If you have any concerns or questions regarding this AUP, please contact Advanced Stream.
In addition to the above terms and conditions; by using Advanced Stream Broadband Internet service you agree to the following terms, conditions, and policies: The service is provided to the customer as is, without warranty of any kind. The entire risk as to the results and performance of the service is assumed by the customer. Advanced Stream disclaims all warranties, whether express or implied, including but not limited to, warranties of merchantability, fitness for a particular purpose, and non- infringement.
Due to the nature of Internet service Advanced Stream Broadband cannot guarantee uptime, bandwidth speeds or throughput on services. Download and upload rates may vary based on many factors. No refunds will be given for downtime or system outages.
The customer is responsible for the following:
- End user is completely responsible for anything hooked up to the internet gateway including but not limited to network, software, and hardware.
- End user is responsible for security of their workstations including, but no limited to, virus protection, spyware protection, spam filtering, and firewalls.
- End user is responsible for the end user’s equipment and/or internal network. Any advice given, software installed, or work done to the end user’s equipment, workstation, or network by Advanced Stream’s staff, contractors, or recommended contractors is at risk of the end user with the end user understanding that Advanced Stream does not offer a warranty implied or otherwise.
- End user is completely responsible for security for any wireless equipment/products installed on their connection.
- Advanced Stream does not monitor or filter any Internet sites, nor does it offer any kind of adult or content screening. If content screening is desired, it is the responsibility of the end user to acquire such screening.

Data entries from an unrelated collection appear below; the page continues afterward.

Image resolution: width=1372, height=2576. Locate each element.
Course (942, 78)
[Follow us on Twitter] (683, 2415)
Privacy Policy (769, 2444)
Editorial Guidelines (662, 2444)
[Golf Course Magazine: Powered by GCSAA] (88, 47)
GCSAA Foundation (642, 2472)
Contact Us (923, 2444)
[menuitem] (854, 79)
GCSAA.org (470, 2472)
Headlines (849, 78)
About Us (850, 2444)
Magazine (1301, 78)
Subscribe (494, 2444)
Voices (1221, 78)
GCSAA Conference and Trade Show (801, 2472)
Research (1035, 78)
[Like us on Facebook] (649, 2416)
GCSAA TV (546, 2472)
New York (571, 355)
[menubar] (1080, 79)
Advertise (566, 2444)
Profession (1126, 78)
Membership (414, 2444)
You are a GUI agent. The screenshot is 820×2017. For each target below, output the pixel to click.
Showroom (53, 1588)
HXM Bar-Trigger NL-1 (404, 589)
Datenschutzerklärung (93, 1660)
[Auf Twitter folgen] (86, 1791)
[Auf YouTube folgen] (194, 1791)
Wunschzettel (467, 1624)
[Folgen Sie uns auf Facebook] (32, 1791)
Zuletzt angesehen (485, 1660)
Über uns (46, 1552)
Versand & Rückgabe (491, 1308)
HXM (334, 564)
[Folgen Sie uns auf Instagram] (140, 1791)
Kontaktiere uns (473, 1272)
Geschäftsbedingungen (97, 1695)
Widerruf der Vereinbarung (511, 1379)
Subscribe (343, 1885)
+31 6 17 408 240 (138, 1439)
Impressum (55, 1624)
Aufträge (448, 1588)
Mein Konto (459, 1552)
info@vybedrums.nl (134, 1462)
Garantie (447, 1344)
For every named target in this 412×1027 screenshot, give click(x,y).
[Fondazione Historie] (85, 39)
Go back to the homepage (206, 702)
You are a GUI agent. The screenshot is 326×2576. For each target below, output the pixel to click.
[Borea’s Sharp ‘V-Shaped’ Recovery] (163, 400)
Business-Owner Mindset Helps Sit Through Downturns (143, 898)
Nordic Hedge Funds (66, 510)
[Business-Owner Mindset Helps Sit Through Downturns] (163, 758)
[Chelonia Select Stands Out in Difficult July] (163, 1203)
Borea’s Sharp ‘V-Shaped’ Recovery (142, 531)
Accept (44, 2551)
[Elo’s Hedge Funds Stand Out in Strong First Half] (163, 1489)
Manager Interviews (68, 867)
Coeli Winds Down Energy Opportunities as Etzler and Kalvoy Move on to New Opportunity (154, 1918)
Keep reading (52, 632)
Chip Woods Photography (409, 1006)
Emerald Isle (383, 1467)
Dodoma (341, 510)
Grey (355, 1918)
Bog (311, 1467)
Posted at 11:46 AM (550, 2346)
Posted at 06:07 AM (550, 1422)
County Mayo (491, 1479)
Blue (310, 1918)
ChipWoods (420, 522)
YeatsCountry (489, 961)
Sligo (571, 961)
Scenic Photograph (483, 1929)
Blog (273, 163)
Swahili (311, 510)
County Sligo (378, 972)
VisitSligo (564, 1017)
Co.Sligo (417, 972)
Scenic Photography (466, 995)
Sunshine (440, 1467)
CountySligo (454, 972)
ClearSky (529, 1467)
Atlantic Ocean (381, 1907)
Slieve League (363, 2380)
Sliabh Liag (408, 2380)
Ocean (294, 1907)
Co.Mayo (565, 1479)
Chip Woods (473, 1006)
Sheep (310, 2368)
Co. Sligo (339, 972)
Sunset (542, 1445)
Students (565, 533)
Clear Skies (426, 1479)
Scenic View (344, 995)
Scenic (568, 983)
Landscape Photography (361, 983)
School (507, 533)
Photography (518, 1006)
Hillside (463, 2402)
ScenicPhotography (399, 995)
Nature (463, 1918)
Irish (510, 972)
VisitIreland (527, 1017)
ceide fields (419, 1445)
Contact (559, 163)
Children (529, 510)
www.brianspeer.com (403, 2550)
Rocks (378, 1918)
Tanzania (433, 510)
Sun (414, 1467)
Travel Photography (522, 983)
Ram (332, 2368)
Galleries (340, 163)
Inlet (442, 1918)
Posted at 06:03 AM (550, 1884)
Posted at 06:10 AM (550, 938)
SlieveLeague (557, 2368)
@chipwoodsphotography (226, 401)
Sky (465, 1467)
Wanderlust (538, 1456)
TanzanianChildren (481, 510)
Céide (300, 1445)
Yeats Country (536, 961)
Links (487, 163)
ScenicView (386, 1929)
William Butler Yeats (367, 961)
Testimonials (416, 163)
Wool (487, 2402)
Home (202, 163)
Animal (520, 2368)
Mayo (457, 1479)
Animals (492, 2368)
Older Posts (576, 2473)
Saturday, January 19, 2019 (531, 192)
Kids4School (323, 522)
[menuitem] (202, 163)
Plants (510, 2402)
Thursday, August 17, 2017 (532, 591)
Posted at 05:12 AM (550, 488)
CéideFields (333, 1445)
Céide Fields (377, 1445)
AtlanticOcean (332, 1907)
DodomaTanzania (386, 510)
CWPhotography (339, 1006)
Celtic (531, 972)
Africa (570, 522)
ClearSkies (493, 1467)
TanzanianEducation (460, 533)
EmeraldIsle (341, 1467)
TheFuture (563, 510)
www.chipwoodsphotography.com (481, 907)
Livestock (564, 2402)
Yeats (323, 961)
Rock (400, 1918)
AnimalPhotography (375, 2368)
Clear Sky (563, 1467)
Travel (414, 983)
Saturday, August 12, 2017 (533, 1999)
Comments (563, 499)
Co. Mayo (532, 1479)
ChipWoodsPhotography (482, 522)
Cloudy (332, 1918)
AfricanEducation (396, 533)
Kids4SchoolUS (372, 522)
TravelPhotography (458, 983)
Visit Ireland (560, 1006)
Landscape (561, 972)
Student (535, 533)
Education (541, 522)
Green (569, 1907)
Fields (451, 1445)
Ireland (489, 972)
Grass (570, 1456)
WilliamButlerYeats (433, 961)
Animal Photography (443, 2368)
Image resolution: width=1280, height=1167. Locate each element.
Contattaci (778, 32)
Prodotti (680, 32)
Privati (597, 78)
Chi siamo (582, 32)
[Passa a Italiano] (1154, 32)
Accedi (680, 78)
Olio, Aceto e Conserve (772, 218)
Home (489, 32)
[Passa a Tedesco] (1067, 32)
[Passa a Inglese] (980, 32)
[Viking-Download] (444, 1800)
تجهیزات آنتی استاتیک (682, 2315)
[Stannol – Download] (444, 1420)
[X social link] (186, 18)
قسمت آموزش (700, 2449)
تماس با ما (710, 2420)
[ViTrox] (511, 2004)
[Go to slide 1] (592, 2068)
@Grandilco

- The customer assumes total responsibility for all user’s on the customer’s Internet connection, whether or not known or unknown by the customer including those connected to the customer’s service via any wired or wireless connection.
- The customer is totally responsible for backing up of data whether that data is held internally by the customer’s equipment or hosted by Advanced Stream Broadband or any affiliations with Advanced Stream Broadband.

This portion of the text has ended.